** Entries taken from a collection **
· · ·
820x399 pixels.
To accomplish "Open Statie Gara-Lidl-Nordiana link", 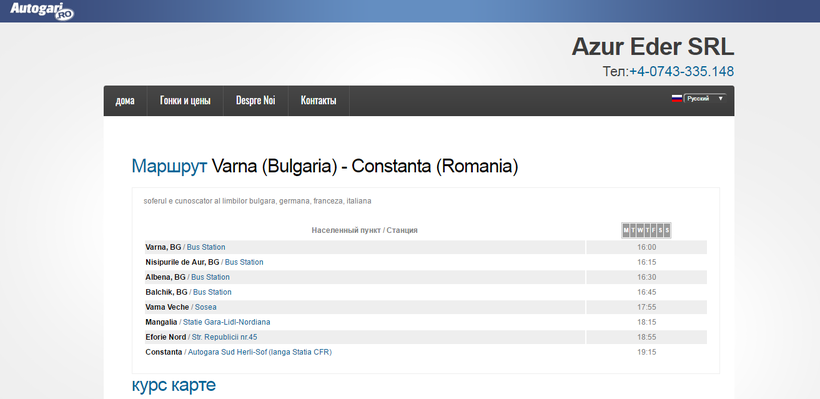I will (226, 322).
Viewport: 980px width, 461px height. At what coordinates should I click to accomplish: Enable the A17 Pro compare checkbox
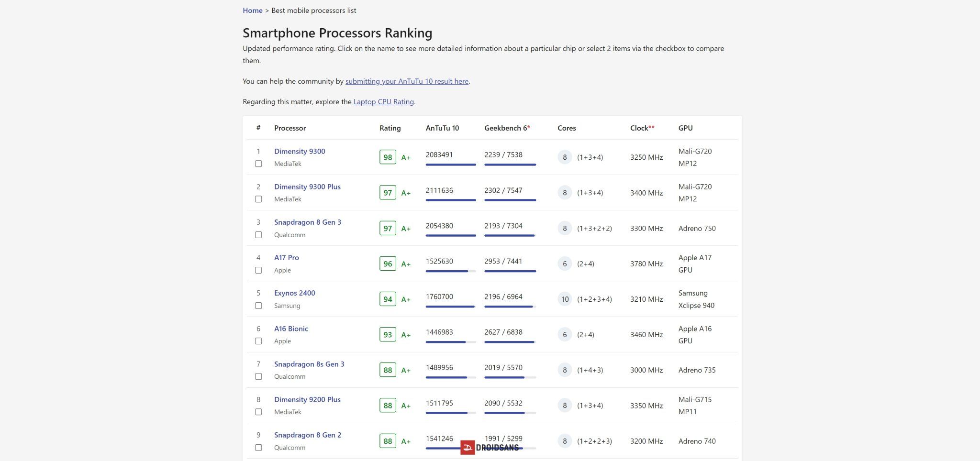(258, 270)
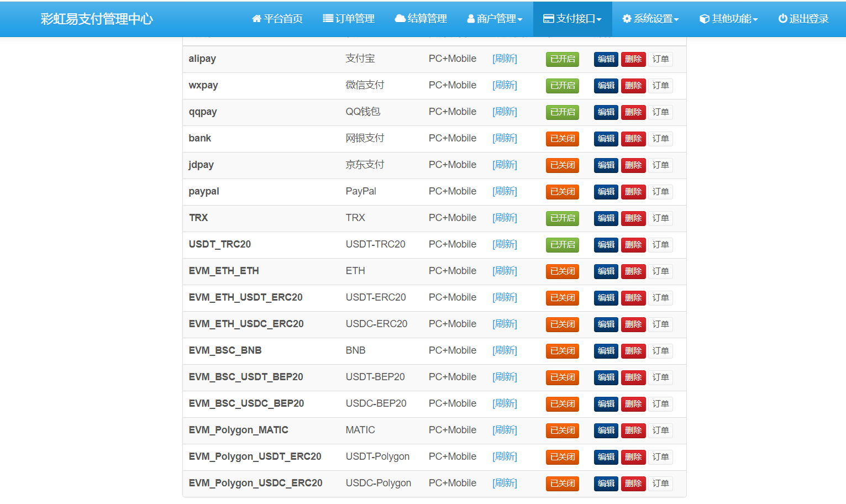The width and height of the screenshot is (846, 504).
Task: Click the credit card icon for 支付接口
Action: (x=549, y=19)
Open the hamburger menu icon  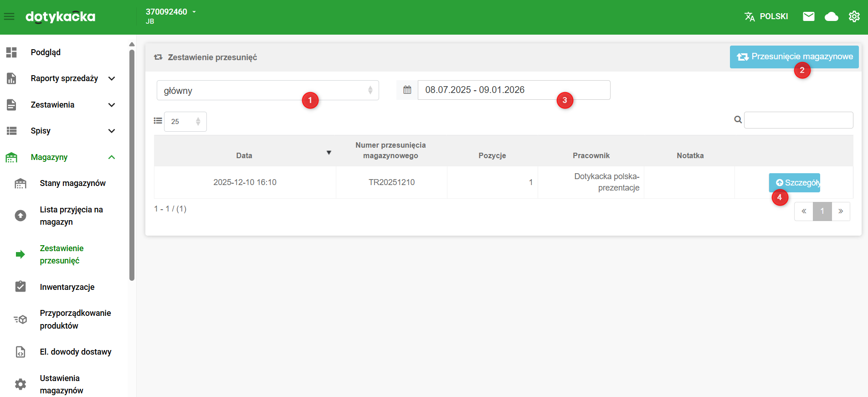click(9, 17)
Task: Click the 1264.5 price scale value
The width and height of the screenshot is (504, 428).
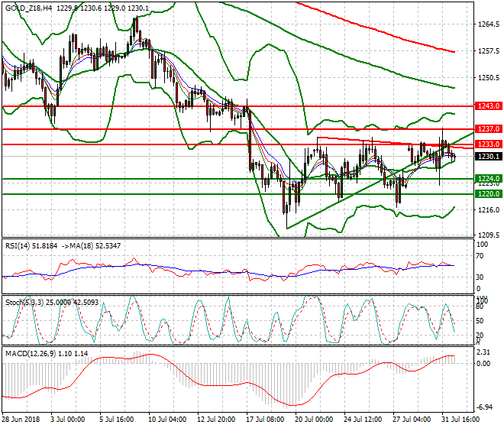Action: point(489,24)
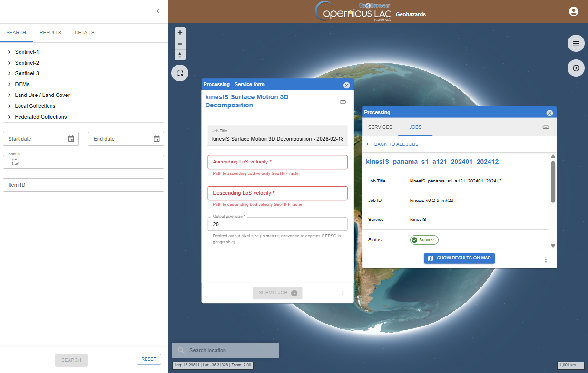Click the Output pixel size field
This screenshot has width=588, height=373.
tap(277, 224)
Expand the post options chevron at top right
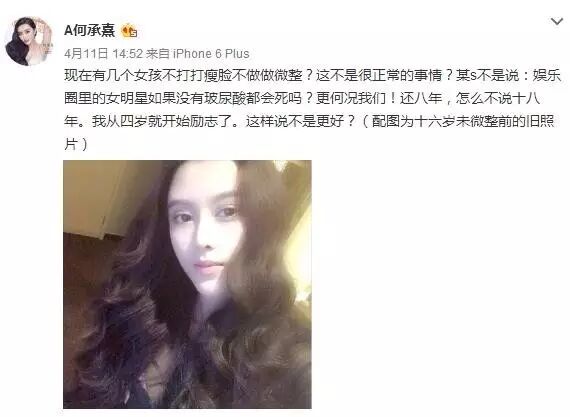The height and width of the screenshot is (417, 570). (x=557, y=21)
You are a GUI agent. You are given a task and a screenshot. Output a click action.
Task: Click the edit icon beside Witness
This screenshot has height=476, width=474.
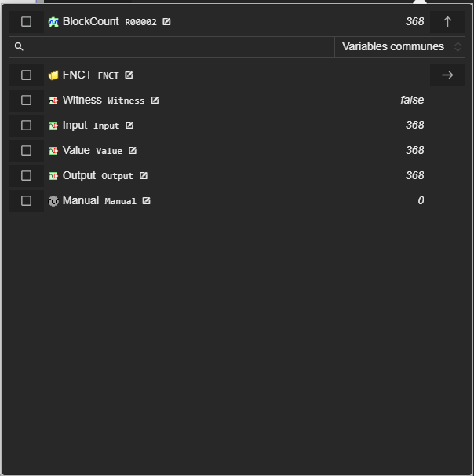coord(155,101)
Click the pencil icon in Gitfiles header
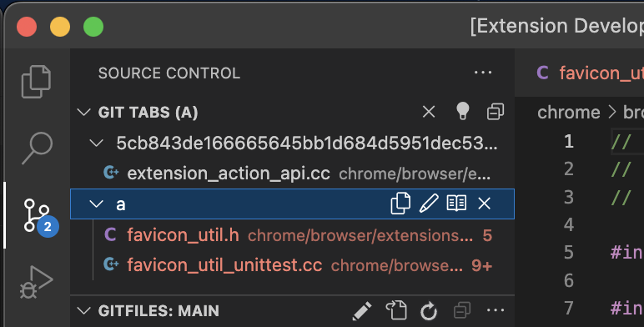 [362, 310]
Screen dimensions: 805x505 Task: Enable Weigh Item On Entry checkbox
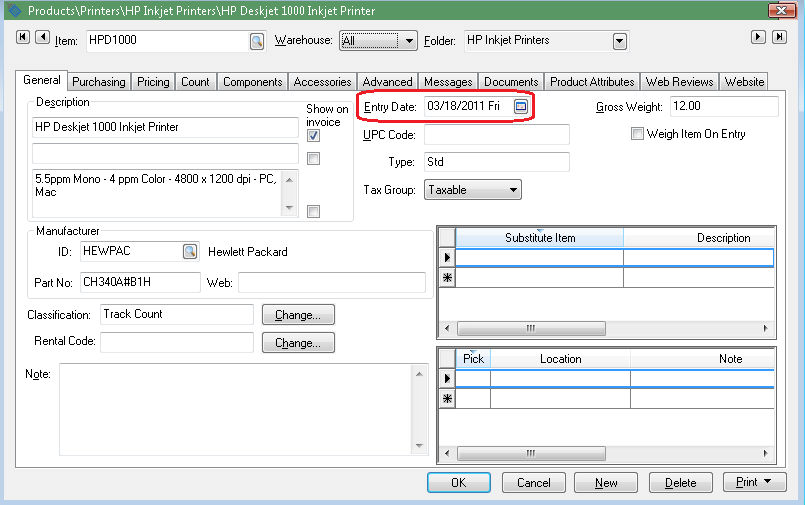637,134
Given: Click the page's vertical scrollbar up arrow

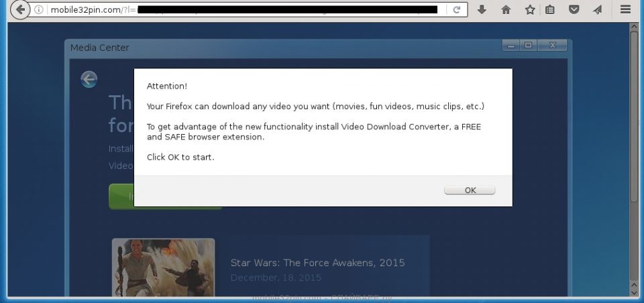Looking at the screenshot, I should point(634,27).
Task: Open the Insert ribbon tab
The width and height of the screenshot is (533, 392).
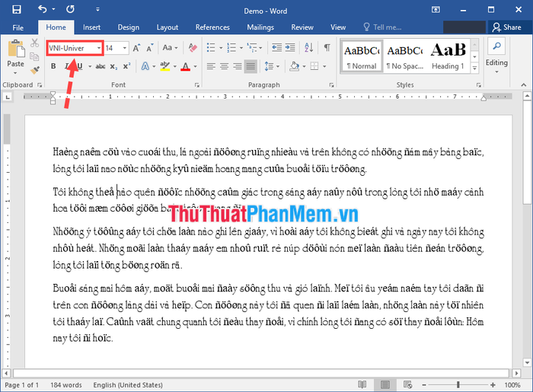Action: pos(91,27)
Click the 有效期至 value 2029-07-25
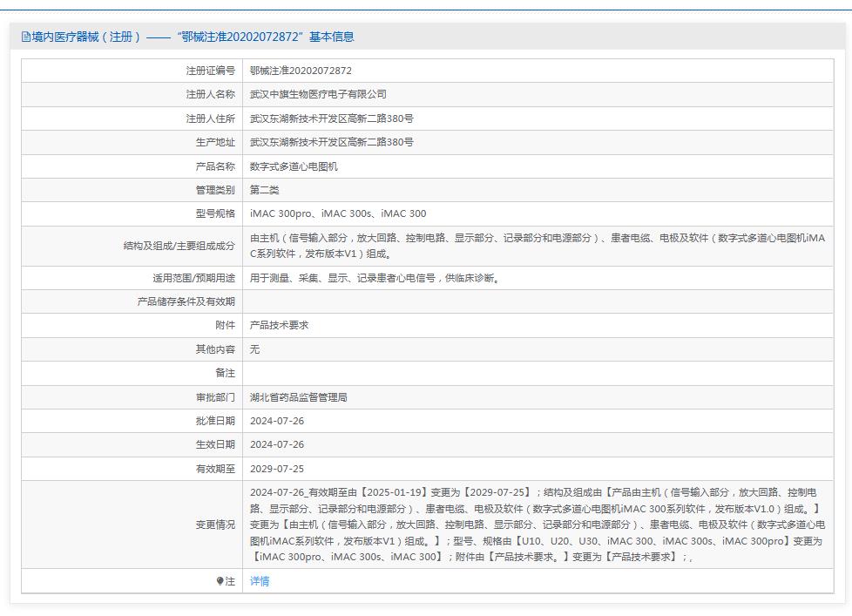The image size is (852, 616). pyautogui.click(x=275, y=468)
· · ·
** ASSIGNED TASK **
Could you transcribe exactly the lines from the one with "This screenshot has height=476, width=474." through the end of the data, both ends included, and nothing else, skipping the pictures?

** RESPONSE TO THIS EXERCISE **
This screenshot has height=476, width=474.
coord(155,101)
Click the pencil icon in Gitfiles header
 [362, 310]
Screen dimensions: 805x505 Task: Enable Weigh Item On Entry checkbox
637,134
Given: Click the page's vertical scrollbar up arrow

Looking at the screenshot, I should point(634,27).
Task: Open the Insert ribbon tab
The width and height of the screenshot is (533, 392).
Action: pos(91,27)
Click the 有效期至 value 2029-07-25
The image size is (852, 616). pyautogui.click(x=275, y=468)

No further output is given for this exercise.